** WORK TO COMPLETE **
In the data below, take the lines from the one containing "Where should I click to: Click the red" through the one containing "Looking at the screenshot, I should 917,60.", both included, and put them into a JSON list of strings with one string per line, leaving out blank lines.

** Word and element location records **
□ □ □ □
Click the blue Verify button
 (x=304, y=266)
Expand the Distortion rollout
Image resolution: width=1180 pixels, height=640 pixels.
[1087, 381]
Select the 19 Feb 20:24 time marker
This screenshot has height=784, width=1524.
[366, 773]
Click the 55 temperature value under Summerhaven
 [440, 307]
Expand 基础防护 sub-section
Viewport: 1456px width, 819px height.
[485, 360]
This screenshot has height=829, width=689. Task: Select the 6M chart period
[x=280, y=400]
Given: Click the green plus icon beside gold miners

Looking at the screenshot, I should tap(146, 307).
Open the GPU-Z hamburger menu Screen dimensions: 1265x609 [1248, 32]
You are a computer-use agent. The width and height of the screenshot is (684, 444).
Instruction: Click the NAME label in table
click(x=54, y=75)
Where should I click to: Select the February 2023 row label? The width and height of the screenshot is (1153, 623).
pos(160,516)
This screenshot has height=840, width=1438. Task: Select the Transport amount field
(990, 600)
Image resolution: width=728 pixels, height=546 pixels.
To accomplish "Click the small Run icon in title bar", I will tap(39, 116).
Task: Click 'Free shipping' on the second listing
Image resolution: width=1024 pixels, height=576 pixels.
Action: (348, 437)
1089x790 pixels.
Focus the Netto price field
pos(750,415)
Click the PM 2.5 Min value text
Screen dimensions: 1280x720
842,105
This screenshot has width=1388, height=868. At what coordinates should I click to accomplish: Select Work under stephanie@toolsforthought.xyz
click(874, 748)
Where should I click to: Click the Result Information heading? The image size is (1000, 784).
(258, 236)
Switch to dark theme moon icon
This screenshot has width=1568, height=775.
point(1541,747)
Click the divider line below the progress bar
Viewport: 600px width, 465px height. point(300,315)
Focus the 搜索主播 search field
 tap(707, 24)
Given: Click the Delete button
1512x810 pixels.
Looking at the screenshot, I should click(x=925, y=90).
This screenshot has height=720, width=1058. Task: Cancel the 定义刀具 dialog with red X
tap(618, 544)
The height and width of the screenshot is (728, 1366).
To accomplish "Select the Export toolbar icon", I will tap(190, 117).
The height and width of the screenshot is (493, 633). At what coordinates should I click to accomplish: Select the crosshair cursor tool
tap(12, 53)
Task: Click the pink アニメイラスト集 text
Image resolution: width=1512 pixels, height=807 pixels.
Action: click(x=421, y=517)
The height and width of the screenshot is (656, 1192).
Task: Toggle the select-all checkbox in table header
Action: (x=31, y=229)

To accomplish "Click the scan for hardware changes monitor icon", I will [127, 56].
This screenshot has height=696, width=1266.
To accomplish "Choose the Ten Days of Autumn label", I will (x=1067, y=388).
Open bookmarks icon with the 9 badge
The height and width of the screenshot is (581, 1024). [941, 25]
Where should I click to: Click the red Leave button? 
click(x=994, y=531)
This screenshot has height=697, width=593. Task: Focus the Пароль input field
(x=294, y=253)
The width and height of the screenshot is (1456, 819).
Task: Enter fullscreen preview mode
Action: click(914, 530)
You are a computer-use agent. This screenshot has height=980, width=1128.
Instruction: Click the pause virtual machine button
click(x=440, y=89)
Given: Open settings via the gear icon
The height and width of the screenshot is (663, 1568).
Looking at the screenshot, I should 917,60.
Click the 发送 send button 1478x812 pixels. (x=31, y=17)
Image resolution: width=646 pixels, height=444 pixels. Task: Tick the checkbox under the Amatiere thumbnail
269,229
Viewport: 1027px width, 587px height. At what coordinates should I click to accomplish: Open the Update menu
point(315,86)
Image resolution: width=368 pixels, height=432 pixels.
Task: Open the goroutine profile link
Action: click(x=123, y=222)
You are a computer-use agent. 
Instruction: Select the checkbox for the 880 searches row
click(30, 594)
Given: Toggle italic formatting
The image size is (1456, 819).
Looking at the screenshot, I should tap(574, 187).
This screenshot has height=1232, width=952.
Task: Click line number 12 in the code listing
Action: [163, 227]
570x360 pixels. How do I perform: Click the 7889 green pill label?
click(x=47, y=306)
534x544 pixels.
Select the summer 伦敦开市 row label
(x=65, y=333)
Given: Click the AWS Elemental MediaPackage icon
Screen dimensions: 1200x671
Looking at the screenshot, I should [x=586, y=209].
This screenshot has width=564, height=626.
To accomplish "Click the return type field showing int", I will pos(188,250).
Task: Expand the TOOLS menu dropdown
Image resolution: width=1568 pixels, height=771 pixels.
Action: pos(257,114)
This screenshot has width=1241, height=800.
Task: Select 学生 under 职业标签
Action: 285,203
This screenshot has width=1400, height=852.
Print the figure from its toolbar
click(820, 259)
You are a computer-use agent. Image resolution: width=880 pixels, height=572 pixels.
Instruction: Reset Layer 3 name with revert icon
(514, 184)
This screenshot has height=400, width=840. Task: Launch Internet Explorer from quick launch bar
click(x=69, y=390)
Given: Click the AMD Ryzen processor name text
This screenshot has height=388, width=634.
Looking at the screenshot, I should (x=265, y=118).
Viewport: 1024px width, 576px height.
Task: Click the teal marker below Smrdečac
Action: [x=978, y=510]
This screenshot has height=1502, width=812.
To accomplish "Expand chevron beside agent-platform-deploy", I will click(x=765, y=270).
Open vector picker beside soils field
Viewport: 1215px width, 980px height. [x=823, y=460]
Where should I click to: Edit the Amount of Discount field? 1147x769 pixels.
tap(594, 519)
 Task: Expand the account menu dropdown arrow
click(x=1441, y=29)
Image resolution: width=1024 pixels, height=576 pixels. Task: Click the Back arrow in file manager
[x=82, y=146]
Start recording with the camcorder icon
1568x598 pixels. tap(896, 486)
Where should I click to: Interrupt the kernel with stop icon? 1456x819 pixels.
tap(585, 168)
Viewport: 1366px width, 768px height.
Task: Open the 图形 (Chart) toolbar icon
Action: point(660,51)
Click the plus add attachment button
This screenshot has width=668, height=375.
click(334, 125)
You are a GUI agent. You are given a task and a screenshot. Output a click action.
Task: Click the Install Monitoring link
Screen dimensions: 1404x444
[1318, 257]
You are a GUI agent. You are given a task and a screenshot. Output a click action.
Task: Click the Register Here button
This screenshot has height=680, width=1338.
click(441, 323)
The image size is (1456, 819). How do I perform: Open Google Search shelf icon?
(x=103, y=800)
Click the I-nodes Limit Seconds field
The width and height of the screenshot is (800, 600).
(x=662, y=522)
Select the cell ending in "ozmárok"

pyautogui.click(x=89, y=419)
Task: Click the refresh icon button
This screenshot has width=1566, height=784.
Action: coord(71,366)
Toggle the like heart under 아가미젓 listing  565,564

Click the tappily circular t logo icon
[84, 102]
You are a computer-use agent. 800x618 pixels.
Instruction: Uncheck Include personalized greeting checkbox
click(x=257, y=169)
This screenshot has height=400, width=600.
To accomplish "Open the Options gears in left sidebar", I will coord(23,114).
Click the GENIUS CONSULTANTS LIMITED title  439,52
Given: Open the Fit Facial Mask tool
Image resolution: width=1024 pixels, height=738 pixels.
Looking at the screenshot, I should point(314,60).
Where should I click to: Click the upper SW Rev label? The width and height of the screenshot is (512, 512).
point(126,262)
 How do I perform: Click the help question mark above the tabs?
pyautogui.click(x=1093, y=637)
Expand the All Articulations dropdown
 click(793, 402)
□ □ □ □
** FULL RESPONSE **
[
  "Where should I click to: Click the red Leave button? ",
  "click(x=994, y=531)",
  "This screenshot has height=697, width=593. Task: Focus the Пароль input field",
  "(x=294, y=253)",
  "The width and height of the screenshot is (1456, 819).",
  "Task: Enter fullscreen preview mode",
  "Action: click(914, 530)",
  "You are a computer-use agent. This screenshot has height=980, width=1128.",
  "Instruction: Click the pause virtual machine button",
  "click(x=440, y=89)",
  "Given: Open settings via the gear icon",
  "The height and width of the screenshot is (663, 1568).",
  "Looking at the screenshot, I should 917,60."
]